The selective catalytic reduction of NOx by NH3 (NH3-SCR) is the most widely commercialized technology for NOx removal. Catalyst is the core of the technology. In this study, we investigated the catalytic performance of Mn-promoted V2O5/TiO2 catalyst and WO3-promoted Mn-Zr mixed oxide catalyst. It was found that VMnTi and WMnZr catalysts exihibted excellent NH3-SCR catalytic activity, high selectivity of N2, high resistance to H2O and SO2, wide temperature window. Seravals methods including BET, XRD, H2-TPR, XPS were used to characterize the structure of catalysts.

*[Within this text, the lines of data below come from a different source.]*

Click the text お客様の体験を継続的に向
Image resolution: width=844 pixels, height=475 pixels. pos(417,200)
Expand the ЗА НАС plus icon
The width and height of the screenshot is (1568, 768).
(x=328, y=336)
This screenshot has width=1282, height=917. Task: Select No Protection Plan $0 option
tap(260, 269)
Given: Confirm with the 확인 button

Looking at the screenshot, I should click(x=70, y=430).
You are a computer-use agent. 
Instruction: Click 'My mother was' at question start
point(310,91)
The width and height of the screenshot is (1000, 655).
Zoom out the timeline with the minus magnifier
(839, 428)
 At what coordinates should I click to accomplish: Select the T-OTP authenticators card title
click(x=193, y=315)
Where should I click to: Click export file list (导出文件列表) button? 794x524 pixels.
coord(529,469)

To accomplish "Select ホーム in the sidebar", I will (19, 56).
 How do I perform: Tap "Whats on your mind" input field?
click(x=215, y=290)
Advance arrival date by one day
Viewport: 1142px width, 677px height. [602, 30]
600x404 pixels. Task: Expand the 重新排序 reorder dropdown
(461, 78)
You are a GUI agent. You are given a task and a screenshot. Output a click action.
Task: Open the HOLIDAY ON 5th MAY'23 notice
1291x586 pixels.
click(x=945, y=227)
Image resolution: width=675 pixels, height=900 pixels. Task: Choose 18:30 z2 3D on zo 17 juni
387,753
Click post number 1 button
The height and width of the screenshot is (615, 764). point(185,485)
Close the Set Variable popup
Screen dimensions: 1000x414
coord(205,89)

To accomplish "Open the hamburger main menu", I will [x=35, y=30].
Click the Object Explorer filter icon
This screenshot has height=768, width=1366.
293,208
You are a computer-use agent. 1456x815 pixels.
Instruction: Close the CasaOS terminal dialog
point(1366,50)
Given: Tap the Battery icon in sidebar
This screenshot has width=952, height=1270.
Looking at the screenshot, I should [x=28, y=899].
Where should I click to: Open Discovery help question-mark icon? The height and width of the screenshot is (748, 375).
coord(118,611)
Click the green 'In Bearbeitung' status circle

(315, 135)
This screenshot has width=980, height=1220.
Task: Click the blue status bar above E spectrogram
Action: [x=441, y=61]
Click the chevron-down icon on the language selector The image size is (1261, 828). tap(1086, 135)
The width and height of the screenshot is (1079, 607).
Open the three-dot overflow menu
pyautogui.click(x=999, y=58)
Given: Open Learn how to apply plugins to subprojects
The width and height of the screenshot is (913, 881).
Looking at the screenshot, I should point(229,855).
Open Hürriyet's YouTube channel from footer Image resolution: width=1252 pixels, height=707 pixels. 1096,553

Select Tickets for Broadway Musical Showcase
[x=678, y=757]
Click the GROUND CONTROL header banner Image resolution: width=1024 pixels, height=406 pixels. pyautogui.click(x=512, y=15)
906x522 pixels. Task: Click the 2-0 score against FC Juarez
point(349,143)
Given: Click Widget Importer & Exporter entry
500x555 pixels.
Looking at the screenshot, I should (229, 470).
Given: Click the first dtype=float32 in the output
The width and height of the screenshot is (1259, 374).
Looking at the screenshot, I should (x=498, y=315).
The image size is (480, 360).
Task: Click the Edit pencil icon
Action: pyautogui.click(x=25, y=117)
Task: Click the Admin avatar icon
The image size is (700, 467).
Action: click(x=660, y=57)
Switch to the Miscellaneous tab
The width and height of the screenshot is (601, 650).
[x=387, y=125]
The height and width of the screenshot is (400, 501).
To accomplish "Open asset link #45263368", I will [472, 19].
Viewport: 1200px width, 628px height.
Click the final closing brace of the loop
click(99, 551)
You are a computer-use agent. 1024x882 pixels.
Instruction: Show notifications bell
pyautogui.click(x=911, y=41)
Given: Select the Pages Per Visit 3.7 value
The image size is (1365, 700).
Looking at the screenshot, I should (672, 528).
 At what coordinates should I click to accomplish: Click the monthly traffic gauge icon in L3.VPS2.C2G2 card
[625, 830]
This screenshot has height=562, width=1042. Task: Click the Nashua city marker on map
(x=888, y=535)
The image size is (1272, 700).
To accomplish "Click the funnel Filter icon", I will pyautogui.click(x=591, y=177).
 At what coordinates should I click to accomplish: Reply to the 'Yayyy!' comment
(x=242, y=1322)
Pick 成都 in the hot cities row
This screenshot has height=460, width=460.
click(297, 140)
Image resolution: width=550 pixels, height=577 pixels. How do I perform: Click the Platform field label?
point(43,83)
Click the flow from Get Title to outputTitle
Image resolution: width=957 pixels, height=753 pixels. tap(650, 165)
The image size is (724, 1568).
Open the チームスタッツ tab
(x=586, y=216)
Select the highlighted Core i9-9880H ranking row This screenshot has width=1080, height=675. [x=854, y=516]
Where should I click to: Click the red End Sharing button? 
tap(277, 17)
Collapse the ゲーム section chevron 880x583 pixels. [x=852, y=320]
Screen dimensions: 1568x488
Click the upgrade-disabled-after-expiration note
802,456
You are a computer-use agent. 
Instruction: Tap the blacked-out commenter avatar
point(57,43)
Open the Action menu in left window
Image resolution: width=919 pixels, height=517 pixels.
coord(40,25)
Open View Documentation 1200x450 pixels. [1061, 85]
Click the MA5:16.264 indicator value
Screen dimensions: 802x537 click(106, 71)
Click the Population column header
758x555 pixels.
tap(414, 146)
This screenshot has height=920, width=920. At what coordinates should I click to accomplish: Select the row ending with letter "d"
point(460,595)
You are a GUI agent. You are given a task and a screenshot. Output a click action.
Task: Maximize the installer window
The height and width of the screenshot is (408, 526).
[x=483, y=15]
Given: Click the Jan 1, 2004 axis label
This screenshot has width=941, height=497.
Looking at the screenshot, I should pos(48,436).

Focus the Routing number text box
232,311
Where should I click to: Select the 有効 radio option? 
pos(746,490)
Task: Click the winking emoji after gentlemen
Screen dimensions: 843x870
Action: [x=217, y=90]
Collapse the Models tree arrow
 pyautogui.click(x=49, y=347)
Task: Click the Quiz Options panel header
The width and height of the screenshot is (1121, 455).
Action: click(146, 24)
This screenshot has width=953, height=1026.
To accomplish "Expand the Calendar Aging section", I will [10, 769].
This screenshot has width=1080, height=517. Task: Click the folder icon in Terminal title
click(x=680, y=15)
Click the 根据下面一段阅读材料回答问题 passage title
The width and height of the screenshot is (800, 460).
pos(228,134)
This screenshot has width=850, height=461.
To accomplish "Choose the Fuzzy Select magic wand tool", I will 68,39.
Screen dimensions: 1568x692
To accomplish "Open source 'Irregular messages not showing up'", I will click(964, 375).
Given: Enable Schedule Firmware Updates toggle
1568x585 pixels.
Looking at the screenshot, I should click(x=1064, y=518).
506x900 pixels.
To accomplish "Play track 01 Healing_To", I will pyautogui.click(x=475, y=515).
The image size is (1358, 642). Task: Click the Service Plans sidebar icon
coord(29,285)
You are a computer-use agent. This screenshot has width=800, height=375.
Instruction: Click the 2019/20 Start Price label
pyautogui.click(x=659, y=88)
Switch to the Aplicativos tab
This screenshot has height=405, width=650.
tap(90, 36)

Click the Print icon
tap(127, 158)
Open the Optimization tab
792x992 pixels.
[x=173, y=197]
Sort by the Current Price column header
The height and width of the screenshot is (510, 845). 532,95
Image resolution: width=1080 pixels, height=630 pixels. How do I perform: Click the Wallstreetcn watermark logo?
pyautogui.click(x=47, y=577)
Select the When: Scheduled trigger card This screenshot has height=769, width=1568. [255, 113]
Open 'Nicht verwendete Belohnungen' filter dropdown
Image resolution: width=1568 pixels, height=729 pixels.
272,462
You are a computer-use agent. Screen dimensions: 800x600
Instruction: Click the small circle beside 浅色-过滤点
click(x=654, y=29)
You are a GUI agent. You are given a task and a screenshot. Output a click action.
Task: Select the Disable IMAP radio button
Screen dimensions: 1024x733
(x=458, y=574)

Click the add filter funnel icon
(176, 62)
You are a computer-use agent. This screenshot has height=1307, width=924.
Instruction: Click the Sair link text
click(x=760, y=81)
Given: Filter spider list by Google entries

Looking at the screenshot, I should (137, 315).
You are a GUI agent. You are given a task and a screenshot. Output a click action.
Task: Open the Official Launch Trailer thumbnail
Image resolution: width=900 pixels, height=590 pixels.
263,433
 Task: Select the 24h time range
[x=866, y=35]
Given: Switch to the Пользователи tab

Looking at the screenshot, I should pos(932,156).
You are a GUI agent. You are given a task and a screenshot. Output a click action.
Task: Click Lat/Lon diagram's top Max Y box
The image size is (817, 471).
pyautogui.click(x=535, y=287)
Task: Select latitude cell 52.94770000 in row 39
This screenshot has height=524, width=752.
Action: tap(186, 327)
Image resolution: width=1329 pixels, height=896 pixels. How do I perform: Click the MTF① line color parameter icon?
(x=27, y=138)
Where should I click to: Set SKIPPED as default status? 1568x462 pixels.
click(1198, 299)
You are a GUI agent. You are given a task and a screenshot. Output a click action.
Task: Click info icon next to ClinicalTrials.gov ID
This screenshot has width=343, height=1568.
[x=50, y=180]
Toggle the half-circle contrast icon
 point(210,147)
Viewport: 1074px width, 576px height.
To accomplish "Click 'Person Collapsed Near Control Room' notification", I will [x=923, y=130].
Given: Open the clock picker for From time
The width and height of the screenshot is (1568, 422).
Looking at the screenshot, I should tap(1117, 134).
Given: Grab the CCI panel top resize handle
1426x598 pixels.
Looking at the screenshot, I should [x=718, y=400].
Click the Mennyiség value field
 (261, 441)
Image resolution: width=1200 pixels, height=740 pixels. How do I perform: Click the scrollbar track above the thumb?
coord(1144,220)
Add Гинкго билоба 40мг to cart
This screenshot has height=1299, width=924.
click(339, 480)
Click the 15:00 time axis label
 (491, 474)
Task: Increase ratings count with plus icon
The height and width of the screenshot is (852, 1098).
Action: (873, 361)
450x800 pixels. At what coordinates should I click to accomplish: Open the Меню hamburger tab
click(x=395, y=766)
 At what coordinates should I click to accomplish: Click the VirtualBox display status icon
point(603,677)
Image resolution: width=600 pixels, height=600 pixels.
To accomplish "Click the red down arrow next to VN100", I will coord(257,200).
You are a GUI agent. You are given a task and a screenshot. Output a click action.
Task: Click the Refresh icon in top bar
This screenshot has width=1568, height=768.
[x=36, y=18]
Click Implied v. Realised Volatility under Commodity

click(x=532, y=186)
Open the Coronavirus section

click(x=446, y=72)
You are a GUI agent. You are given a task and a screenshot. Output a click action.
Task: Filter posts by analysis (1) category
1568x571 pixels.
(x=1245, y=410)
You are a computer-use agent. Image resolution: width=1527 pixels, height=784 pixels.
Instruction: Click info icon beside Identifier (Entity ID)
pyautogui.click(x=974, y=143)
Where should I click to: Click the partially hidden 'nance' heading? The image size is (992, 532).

And the in situ diffuse reflectance infrared transform spectroscopy (DRIFTS) was used to reavel the NH3-SCR reacton mechanism of Mn and WO3 promoted catalysts.VMnTi catalysts were prepared by impregnation method. The addition of Mn to VTi catalyst significantly enhanced the catalytic ativity for NH3-SCR below 400℃. It showed 90% NOX conversion at 250-400℃. And the optimal content of Mn is 2% by weight. The characterization results showed that the redox cycle (V4++Mn4+(?)V5++Mn3+) on VMnTi catalyst played a key role for the high catalytic performance. In addition, the redox cycle promoted the adsorption and activation of NH3 and NO, forming reactive intermediates (NH4+,coordinated NH3, NO2, monodentate nitrate species), further promoting the NH3-SCR to proceed.The added WO3 greatly enhanced the catalytic activity of Mn-Zr mixed oxide catalyst. WMnZr catalyst showed over 90% NOx conversion in the temperature range of 250-400℃, at a space velocity of 128,000 h-1. The catalyst also showed high resistance to H2O and SO2. At 300℃, it showed 90% NOX conversion. The characterization results showed highly dispersed WO3 can not only promote the formation of more acid site on the catalyst surface, but also inhibit the adsorption of stable nitrate species, releasing more active sites available for NH3 adsorption. Moreover, the synergetic effect between W and Mn improves the redox property of the catalyst, thus enhancing the activity of catalyst for NH3-SCR.